Private Edward Hope

EDWARD Hope was the community's only soldier to have won a Distinguished Conduct Medal.

Villagers were so proud of him, they raised £30 in a few days and were planning to present a gold watch, valued at £25, on his return home.

Private Hope, who was a signaller with the 15th Durham Light Infantry, was only 16 when he won the medal for bravery - perhaps the youngest holder of that honour.

The citation said he showed conspicuous gallantry during an intensive and prolonged bombardment of the enemy when he and Private Coats remained in their signal station maintaining communication.

He repaired wires under heavy fire and, when their station was demolished, they took it in turns to carry messages across 150 yards of open ground to the company commander.

Pte Hope's homecoming was delayed by the pending Battle of the Somme and, in letter to his family, he had a foreboding, as he reflected: "A chap has only to die once."

The next day, on July 1, 1916, the first day of the battle, he fell victim to a sniper's bullet, not yet 18.

He has no known grave and is remembered on the Thiepval Memorial in France.

Private John Clasper

The Clasper family of Grange Villa suffered a double blow when father and son died within a month of each other.

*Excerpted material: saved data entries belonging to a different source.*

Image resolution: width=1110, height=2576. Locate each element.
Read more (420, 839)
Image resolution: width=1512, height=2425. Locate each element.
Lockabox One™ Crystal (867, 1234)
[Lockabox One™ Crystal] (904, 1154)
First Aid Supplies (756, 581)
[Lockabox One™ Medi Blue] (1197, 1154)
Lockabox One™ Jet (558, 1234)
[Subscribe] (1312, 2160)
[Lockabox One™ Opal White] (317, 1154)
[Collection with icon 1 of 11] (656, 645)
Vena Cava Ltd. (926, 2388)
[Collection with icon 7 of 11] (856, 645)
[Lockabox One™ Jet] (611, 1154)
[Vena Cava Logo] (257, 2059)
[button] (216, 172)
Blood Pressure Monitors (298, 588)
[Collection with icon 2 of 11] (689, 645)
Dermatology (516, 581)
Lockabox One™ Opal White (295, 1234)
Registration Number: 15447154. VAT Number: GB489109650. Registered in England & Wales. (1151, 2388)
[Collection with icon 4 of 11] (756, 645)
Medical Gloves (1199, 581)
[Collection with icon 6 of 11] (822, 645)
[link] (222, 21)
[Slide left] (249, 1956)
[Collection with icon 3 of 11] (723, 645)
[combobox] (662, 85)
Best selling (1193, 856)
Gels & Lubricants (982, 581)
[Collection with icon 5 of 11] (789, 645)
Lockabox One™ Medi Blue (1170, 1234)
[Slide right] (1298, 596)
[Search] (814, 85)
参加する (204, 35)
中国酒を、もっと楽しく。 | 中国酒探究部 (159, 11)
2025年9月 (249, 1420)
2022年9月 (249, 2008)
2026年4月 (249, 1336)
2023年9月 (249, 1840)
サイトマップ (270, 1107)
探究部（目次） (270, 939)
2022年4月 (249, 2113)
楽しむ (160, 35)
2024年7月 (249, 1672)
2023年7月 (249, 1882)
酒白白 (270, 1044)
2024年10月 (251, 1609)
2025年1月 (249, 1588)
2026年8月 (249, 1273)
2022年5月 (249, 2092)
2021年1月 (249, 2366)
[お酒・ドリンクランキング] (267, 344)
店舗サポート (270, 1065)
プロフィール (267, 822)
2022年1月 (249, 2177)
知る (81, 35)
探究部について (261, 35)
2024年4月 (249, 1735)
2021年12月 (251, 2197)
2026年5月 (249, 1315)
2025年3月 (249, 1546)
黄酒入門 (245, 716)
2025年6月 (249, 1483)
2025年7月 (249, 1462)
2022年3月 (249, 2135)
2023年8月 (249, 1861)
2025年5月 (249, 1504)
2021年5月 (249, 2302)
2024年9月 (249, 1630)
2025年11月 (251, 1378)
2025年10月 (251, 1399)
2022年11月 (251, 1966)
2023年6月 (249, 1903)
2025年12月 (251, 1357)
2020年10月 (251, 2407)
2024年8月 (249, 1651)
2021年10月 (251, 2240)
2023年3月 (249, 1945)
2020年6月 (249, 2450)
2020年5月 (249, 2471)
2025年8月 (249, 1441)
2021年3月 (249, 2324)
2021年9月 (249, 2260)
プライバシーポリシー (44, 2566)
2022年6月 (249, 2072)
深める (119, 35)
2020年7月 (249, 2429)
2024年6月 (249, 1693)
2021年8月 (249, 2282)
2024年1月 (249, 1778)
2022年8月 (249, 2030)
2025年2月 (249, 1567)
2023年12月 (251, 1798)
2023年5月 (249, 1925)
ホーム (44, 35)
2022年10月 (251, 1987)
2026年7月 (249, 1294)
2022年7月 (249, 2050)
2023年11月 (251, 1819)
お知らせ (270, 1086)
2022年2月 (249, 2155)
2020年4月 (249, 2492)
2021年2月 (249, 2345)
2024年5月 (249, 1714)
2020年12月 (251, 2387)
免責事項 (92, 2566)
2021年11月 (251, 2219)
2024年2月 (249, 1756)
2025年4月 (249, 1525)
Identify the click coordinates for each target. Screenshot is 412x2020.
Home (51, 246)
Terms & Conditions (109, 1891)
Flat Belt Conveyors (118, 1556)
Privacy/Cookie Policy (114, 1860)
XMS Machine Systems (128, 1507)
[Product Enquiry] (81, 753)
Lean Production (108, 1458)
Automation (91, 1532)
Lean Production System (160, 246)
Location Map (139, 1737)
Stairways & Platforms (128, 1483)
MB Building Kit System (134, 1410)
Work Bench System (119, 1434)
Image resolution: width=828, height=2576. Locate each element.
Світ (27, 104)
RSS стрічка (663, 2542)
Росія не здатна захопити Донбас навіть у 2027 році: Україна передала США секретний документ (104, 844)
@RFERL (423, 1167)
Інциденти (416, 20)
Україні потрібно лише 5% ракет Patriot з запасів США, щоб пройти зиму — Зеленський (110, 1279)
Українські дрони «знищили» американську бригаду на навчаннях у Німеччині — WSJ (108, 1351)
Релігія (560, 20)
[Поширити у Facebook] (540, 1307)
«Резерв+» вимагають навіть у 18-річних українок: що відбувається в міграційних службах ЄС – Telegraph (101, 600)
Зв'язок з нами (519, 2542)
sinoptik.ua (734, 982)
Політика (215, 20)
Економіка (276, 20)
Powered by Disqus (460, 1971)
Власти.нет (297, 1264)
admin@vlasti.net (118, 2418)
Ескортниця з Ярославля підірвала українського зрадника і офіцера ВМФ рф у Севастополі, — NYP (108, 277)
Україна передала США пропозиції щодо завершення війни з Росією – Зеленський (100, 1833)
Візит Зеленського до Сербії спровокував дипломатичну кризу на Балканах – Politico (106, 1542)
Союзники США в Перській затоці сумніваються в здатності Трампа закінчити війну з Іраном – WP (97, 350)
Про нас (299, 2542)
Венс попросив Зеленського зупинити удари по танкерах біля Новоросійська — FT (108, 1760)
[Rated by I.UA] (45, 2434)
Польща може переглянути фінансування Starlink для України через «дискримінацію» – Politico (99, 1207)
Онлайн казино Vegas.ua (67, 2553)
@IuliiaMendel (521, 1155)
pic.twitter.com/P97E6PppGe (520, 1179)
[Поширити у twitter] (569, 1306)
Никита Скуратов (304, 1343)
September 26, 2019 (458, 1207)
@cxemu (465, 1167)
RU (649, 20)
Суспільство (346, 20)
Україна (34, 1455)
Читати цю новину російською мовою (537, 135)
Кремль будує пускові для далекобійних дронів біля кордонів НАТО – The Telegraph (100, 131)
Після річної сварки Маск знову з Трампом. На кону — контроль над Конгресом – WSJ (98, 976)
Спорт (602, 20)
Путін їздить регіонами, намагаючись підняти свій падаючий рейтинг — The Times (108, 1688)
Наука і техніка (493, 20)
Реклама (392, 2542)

In a public memoriam, his wife wrote: "In loving memory of my dear husband, Private John Clasper, Medical Unit RND (Royal Naval Division), 15 Pine Street, Grange Villa, who was killed in action on October 26, 1917, also Robert, the dear little son of the above, who died November 28, 1917, aged two years.

"Sadly missed by loving wife and two boys, Jack and Freddie."

Historian Clive Bowery said: "It must have been an awful time for his wife. First to lose her husband and, barely a month later, to lose a son. His brothers could very well still be alive somewhere."

Private JG Middlemas

MANY families held out the hope that their sons would eventually emerge safe after being reported missing in action.

One such family was that of Private John George Middlemas, the son of the clerk to the Pelton parish council.

A notice appealing for information was placed in a newspaper by his distressed parents, in October 1918, noting that he had gone missing within days of arriving at the front, in April 1918.

A further public notice was published in January 1919, after the Armistice, again an appeal for help.

The notice states he was 18 years, eight months when he was last seen by a mate being wounded.

The family ask "will any returned prisoners, or other soldiers who can give any information concerning him, kindly communicate with his anxious parents".

Final acceptance of his fate is found in a Roll of Honour published in July 1919.

It says he is "now presumed to have died".

It adds: "When the roll is called up yonder, and the Saviour counts the brave, his name will be among them for his precious life he gave."